By Paul Michel
America’s Founding Fathers considered patents important enough to put the patent right to exclude into the U. S. Constitution. In Article 1, Section 8, they listed patent protection above even the establishment of an Army and Navy. Their sequencing of priorities for Congress to address was not accidental, but reflected their plan for transforming the new nation from a poor, agrarian, former colony into the wealthy, independent, industrial and commercial power it became.
So in April, 1790, the first Congress enacted the first Patent Act. Over the next two centuries, the Act was amended and strengthened regularly, because successive Congresses observed industrialization and economic growth all around them, as under the Founders’ system, the United States went from importing nearly all manufactured goods to itself manufacturing all the products it needed and prospering as a major net exporter.
Within just a little over one hundred years, America surpassed all other nations in wealth and technology, partly because of its strong patent system, aided by wide oceans, abundant natural resources, and universal public education. Throughout the 19th century American inventors outpaced their counterparts elsewhere. During the 20th century, the American patent system helped stimulate the computer revolution as well as astonishing advances in medicine, including creation of whole new fields, such as bio-technology. After a slump in the 1970s, when Japan replaced America as the leading maker of consumer electronics, in the last two decades of the century our nation regained its rapid growth and technological leadership.
During the first decade of the present century, however, complaints about specific inefficiencies in the patent system escalated into an attack on the system itself. Some commentators now question the benefits of patents while a dozen global giants from the IT industry campaign to weaken them. What they overlook is that a weaker patent system will discourage investment in R&D just when the nation needs it to grow.
Ironically, criticism of patents and especially of the U. S. Patent and Trademark Office is peaking just as an array of reforms are taking hold. Over the past nearly four years the extraordinary leadership of former IBM executive David Kappos has greatly upgraded PTO operations. The courts, too, have instituted reforms in damages and other areas of controversy. Congress has responded by enacting the America Invents Act, which after a decade of neglect and fee diversion finally has provided the PTO with the resources it needs. The AIA also launched a Patent Pilot Program to have volunteer judges in over a dozen districts largely specialize in managing such cases. And, the private sector has stepped in to help train patent examiners in the newest technologies. In light of all this, now is the time to rely more, not less, on the American Patent System.

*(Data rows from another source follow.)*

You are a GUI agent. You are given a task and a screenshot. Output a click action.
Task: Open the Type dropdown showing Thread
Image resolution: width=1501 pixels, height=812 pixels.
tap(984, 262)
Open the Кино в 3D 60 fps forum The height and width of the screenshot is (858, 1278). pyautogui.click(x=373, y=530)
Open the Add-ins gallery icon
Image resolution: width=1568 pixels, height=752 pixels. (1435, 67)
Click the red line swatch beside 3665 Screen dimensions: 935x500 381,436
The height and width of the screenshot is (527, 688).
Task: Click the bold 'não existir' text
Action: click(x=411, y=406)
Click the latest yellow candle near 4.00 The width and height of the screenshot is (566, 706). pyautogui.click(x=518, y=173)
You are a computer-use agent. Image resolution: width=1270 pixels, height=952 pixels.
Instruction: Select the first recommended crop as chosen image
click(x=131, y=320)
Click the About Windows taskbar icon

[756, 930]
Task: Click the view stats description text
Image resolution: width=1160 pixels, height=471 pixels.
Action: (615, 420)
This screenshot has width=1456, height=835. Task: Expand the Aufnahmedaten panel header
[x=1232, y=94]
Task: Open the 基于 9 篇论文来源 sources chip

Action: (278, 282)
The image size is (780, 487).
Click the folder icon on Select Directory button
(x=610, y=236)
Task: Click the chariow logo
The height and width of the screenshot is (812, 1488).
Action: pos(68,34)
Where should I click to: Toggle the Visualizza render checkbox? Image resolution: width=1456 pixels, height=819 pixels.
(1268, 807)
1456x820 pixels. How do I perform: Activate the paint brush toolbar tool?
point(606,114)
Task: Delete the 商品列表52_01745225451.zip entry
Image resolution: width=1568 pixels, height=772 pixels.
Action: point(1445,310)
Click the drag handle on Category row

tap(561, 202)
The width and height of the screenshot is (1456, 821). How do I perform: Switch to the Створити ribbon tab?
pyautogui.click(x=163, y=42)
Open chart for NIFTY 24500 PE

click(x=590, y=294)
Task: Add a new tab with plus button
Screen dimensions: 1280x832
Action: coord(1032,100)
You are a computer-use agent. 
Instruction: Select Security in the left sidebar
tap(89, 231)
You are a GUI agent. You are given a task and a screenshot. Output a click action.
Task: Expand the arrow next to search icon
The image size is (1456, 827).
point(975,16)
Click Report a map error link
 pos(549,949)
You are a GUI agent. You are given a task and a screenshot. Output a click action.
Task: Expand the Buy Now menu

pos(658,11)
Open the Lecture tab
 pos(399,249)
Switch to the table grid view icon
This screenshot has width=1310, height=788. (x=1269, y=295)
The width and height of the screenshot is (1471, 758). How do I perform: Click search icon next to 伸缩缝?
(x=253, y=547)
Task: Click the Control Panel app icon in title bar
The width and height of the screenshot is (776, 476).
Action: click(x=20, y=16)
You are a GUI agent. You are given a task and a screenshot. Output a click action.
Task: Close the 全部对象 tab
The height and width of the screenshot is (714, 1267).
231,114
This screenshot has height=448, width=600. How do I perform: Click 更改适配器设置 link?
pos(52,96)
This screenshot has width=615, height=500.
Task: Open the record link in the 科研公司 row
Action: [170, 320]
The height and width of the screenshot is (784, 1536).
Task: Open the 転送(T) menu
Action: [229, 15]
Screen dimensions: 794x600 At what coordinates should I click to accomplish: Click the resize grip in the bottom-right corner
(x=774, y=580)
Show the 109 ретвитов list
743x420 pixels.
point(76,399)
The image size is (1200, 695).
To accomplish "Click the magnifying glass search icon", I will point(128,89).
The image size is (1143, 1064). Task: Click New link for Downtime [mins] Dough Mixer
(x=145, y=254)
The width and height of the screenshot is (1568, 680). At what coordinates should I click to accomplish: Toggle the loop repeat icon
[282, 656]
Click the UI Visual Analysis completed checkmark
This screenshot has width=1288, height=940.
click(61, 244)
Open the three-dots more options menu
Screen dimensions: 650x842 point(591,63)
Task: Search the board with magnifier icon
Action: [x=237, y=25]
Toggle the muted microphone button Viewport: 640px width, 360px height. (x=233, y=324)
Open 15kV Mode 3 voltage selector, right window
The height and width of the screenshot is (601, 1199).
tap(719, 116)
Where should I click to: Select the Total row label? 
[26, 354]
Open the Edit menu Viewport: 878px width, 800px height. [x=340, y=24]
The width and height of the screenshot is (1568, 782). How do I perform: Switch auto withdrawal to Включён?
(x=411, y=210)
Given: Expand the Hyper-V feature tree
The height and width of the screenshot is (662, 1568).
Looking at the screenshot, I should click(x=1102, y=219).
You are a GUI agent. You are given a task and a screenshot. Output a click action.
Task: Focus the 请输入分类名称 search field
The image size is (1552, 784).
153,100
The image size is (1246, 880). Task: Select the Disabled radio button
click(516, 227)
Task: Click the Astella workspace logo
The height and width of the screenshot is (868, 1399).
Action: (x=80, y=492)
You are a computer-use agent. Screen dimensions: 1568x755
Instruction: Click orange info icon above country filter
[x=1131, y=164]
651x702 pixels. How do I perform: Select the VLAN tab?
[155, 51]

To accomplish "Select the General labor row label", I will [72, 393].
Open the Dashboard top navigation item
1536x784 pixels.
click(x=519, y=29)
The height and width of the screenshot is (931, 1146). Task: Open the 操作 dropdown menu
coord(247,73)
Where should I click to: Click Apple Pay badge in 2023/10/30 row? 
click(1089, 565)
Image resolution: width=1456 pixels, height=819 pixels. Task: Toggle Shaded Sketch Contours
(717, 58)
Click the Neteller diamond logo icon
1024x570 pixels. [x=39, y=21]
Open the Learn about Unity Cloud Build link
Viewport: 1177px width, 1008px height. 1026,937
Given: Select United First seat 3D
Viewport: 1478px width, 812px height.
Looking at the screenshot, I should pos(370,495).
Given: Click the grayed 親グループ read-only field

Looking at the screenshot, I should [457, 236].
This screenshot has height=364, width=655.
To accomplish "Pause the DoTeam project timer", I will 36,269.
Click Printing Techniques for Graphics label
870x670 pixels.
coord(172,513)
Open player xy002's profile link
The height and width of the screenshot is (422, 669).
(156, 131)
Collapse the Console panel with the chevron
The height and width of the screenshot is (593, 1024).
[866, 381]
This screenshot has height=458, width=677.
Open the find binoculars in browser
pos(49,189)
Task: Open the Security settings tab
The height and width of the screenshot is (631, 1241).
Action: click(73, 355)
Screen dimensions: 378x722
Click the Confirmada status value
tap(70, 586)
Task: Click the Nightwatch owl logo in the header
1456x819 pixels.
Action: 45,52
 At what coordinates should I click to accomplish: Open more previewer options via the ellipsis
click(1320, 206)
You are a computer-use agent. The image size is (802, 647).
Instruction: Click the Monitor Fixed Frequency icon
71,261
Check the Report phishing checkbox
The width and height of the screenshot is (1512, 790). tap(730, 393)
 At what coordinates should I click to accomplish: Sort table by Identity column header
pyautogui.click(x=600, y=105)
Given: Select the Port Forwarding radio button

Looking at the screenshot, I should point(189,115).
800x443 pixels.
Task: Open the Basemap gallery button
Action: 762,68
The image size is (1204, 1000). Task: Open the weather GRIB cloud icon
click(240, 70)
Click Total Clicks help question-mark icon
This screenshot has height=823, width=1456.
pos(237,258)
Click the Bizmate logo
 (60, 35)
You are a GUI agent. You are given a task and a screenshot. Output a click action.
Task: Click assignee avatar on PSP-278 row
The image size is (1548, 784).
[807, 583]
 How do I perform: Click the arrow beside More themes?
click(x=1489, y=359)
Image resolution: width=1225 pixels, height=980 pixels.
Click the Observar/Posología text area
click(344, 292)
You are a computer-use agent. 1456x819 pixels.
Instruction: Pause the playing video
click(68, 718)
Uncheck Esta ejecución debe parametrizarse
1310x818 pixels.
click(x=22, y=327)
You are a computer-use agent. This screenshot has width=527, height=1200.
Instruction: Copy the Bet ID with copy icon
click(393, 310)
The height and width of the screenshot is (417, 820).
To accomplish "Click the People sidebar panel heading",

Nevertheless, some commentators suggest excluding whole business sectors, such as software, from patent eligibility and greatly shortening the patent term for other technologies. A few go so far as to say that only pharmaceutical firms really need patent protection. But the behavior of hundreds of companies in dozens of technologies suggests otherwise. Witness IBM: for the past 20 consecutive years it has received more U.S. patents than any other company in the world. Examples of other companies that rely on patents include Microsoft, General Electric, General Motors, Caterpillar, DuPont and Procter & Gamble. Ignoring such facts, certain commentators even argue that patents deter more innovation than they promote.
Yet, with many corporations and banks flush with cash reserves and pension and private equity funds seeking places to invest, now should be the era of increased investment in innovation, the country’s best hope for creating new wealth and new jobs. Instead, such investments lag. What, then, is needed to produce the needed private investment? Adequate incentives, for such investments are inherently risky. Slack consumer demand in a continuing recession is part of the problem, but so is the inadequate strength of patents. Obtaining and enforcing them remains far too slow, costly and cumbersome. Still worse, the uncertain scope of patents and the unpredictability of infringement and remedies outcomes inhibit business leaders who need certainty and predictability.
Most informed persons believe, correctly, that innovation holds the key to future prosperity. What we need is a stronger, faster, fairer patent system with quality patents and predictable protections. The issue is whether companies can look beyond short-term earnings and stock prices to also focus on the company’s long-term health and on the needs of the American economy, American communities and American workers.